> **Required work**
Copy the material word for word, starting at the line that contains "At what (x,y)" and ending at the end of the material. Omit the pictures.

****************************************

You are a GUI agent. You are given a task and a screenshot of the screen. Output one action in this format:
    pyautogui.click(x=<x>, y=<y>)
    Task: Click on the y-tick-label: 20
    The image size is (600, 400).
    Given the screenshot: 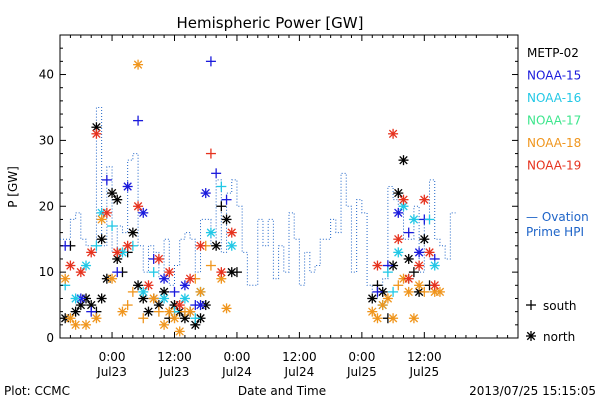 What is the action you would take?
    pyautogui.click(x=46, y=206)
    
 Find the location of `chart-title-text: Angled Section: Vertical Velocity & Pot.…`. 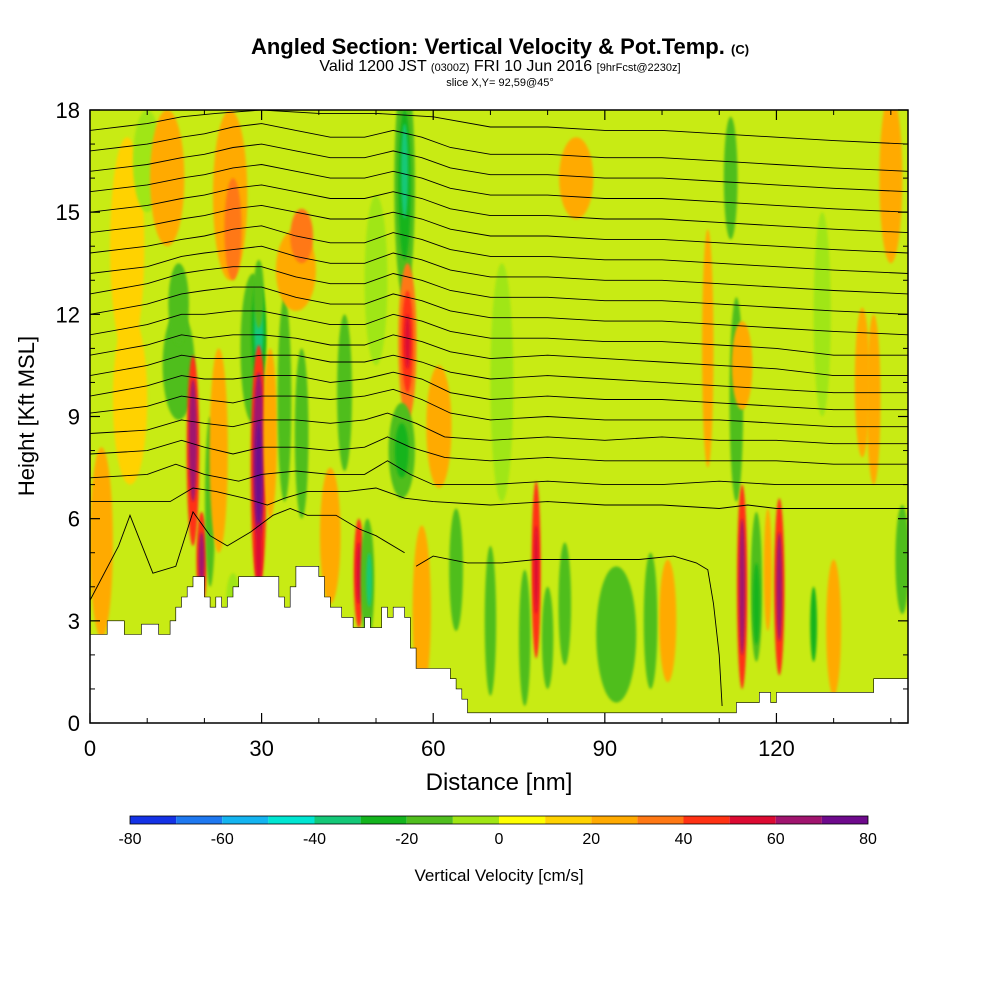

chart-title-text: Angled Section: Vertical Velocity & Pot.… is located at coordinates (488, 46).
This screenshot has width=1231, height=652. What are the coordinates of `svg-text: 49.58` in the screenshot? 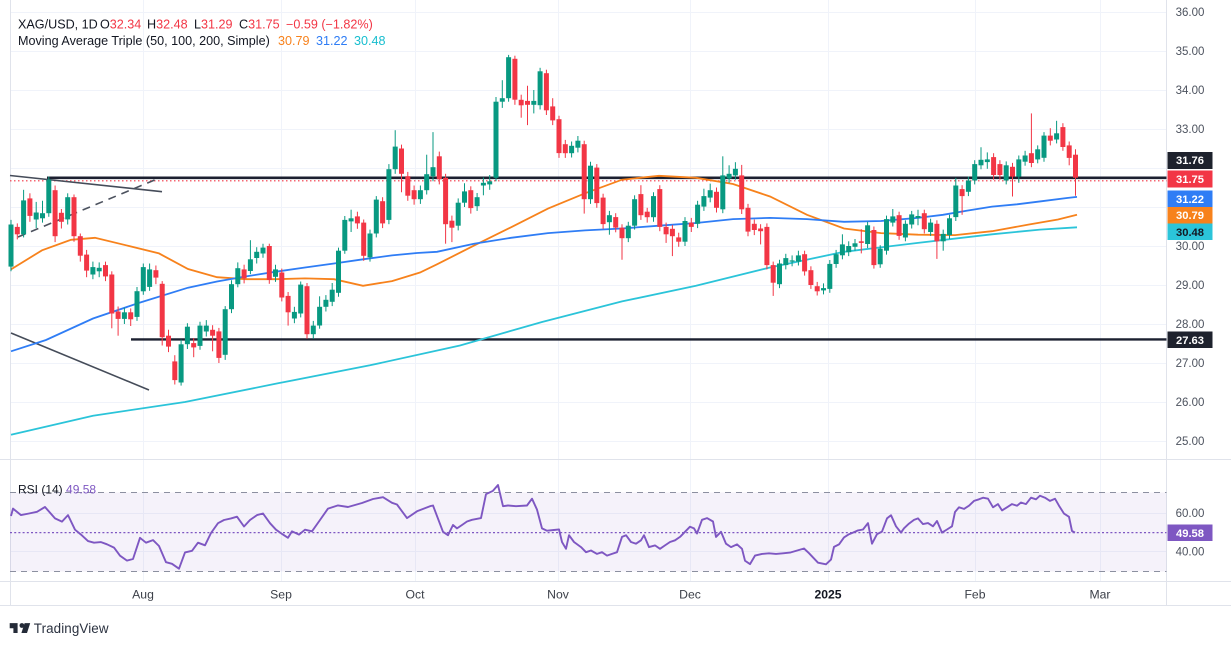 It's located at (1190, 534).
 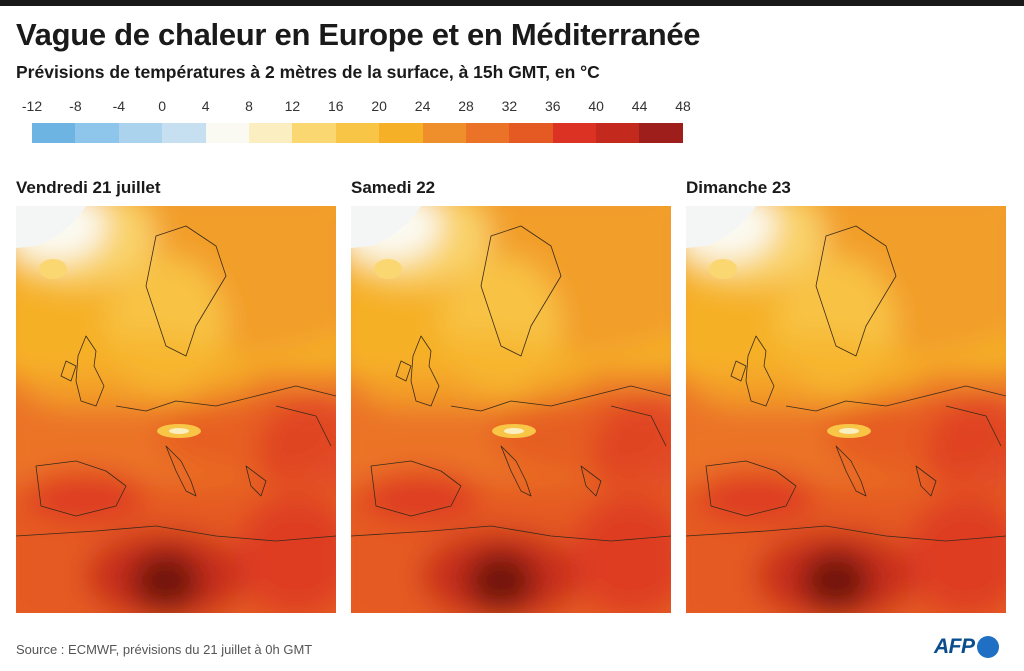 I want to click on legend-tick: 48, so click(x=683, y=106).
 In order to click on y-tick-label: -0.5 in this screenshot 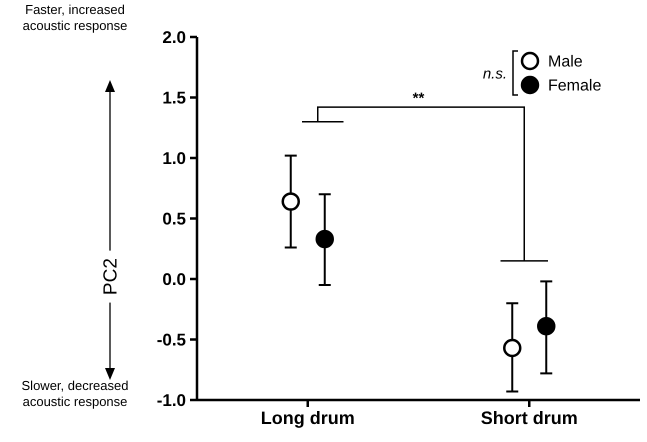, I will do `click(171, 340)`.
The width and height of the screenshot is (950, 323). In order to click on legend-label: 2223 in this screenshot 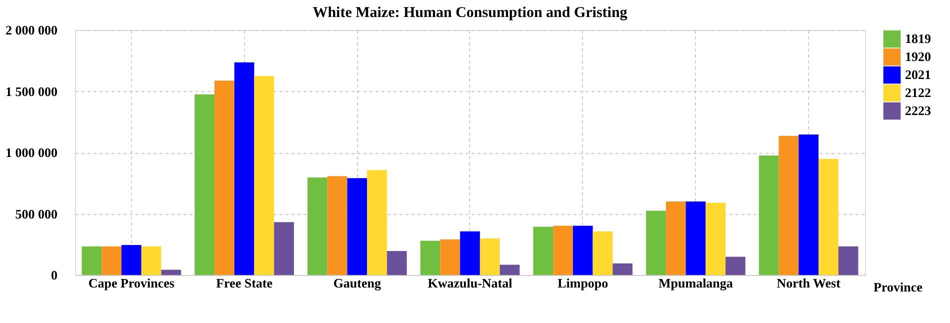, I will do `click(918, 110)`.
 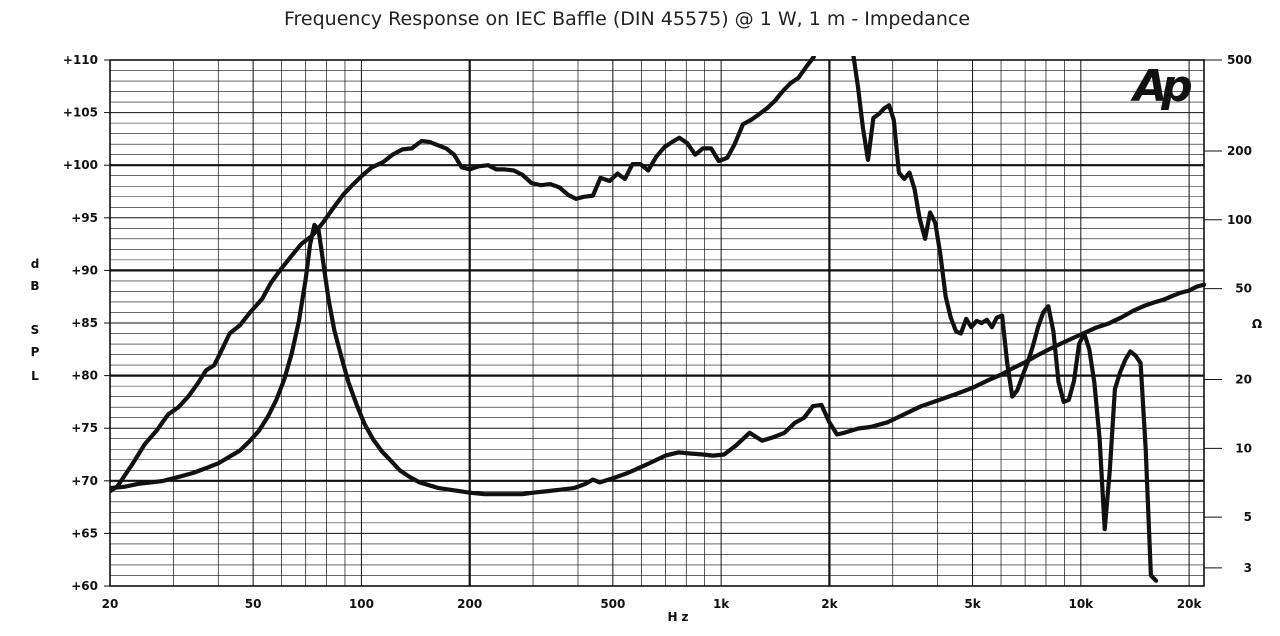 What do you see at coordinates (1240, 151) in the screenshot?
I see `y-right-tick-label: 200` at bounding box center [1240, 151].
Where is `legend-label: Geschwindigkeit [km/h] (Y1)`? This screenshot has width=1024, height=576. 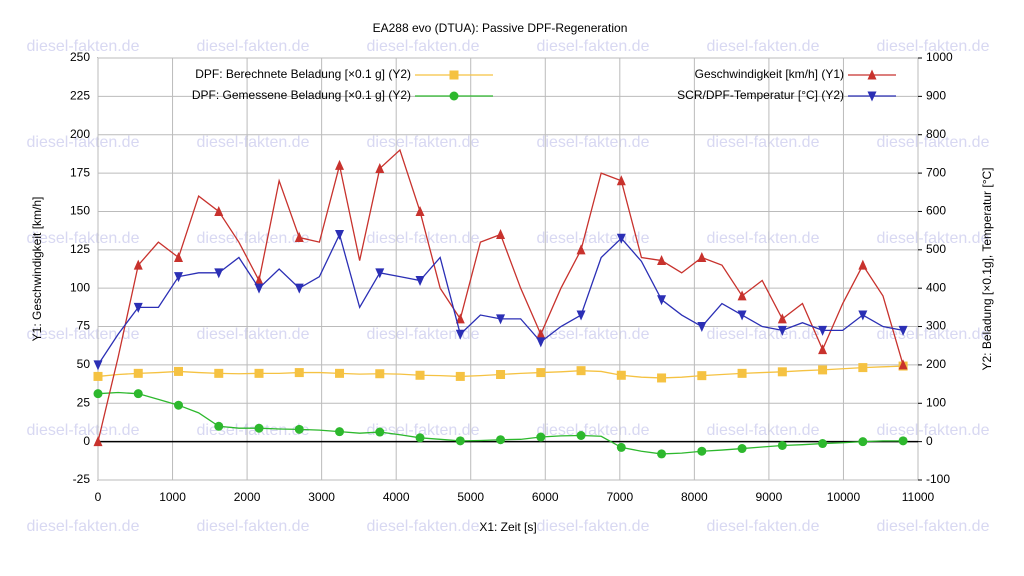 legend-label: Geschwindigkeit [km/h] (Y1) is located at coordinates (770, 74).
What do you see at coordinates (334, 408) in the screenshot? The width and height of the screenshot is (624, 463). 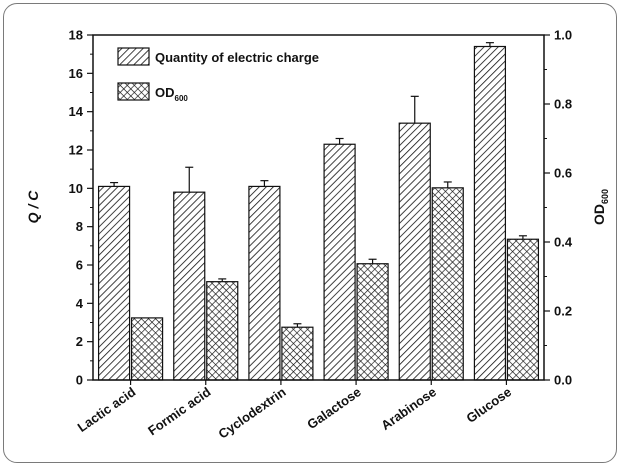 I see `x-tick-label: Galactose` at bounding box center [334, 408].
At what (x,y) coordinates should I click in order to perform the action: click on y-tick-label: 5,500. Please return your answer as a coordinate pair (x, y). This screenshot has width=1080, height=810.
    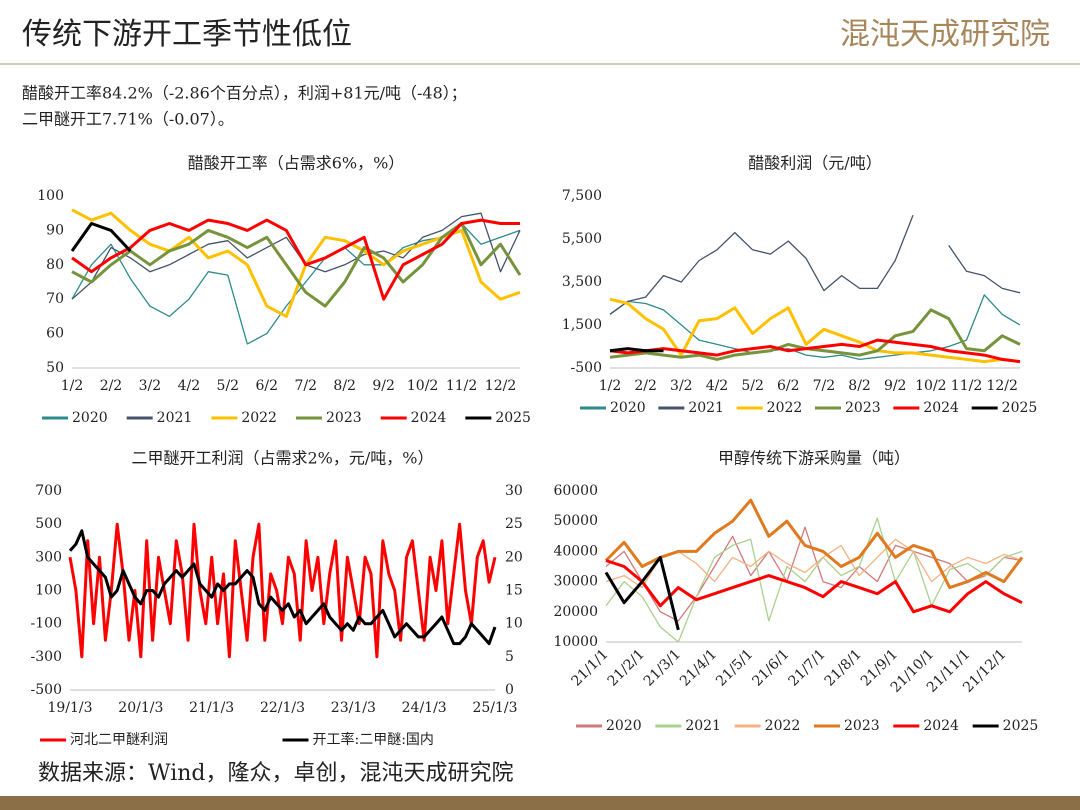
    Looking at the image, I should click on (582, 239).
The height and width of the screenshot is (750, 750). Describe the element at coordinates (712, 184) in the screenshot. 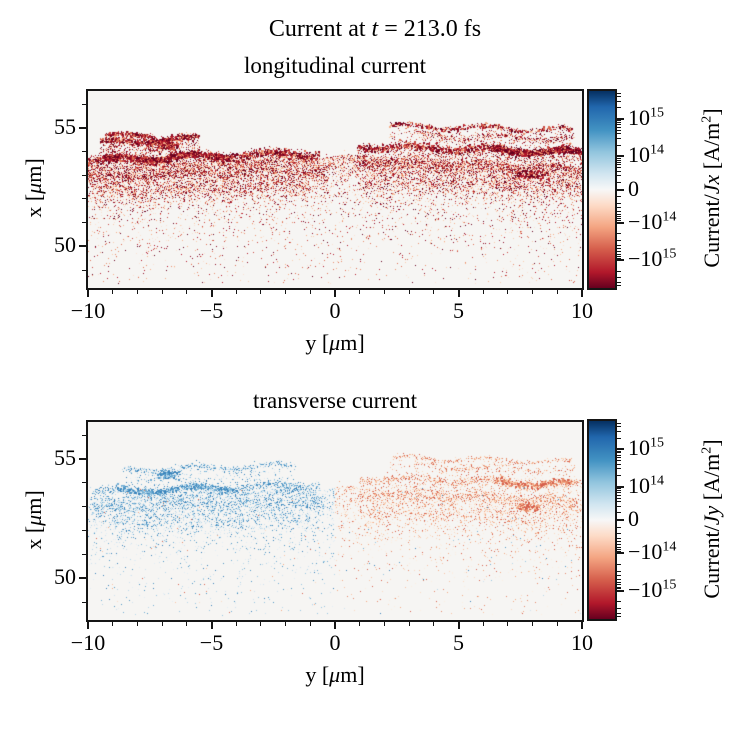

I see `panel1-cblabel-math: Jx` at that location.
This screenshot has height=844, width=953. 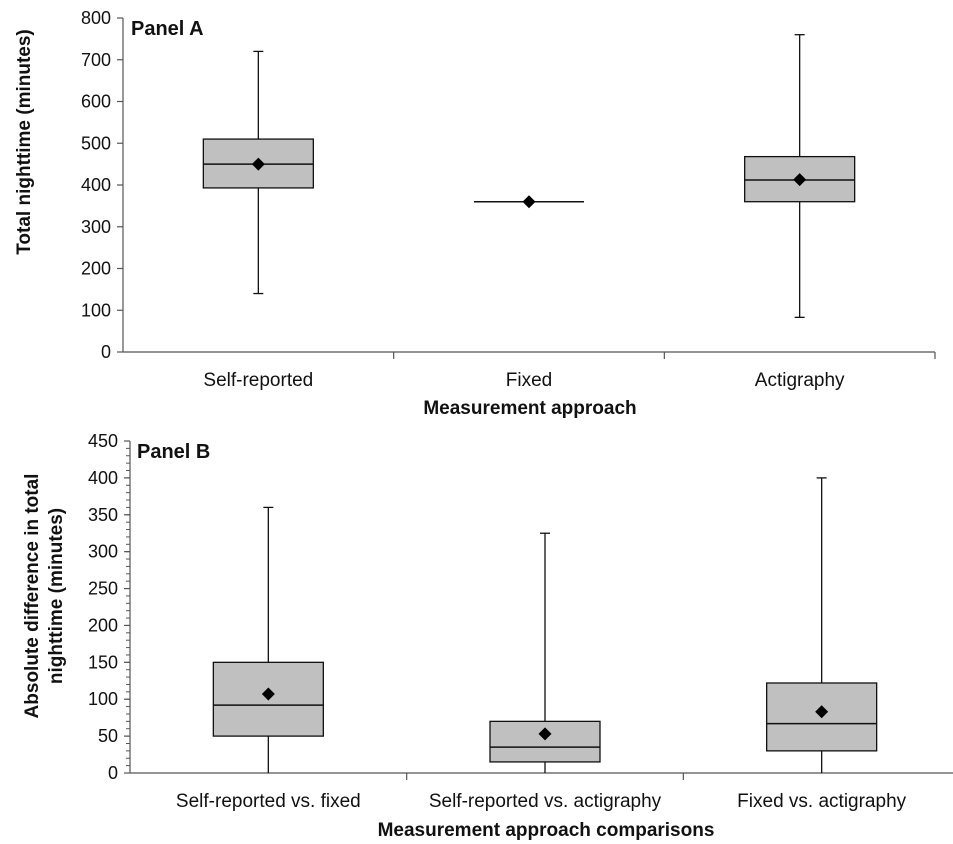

****************************************

> **Written reply**
At what (x,y) coordinates should I click in order to perform the action: click on y-tick-label: 5,500. Please return your answer as a coordinate pair (x, y). This screenshot has width=1080, height=810.
    Looking at the image, I should click on (582, 239).
The height and width of the screenshot is (750, 750). Describe the element at coordinates (712, 184) in the screenshot. 

I see `panel1-cblabel-math: Jx` at that location.
This screenshot has height=844, width=953. 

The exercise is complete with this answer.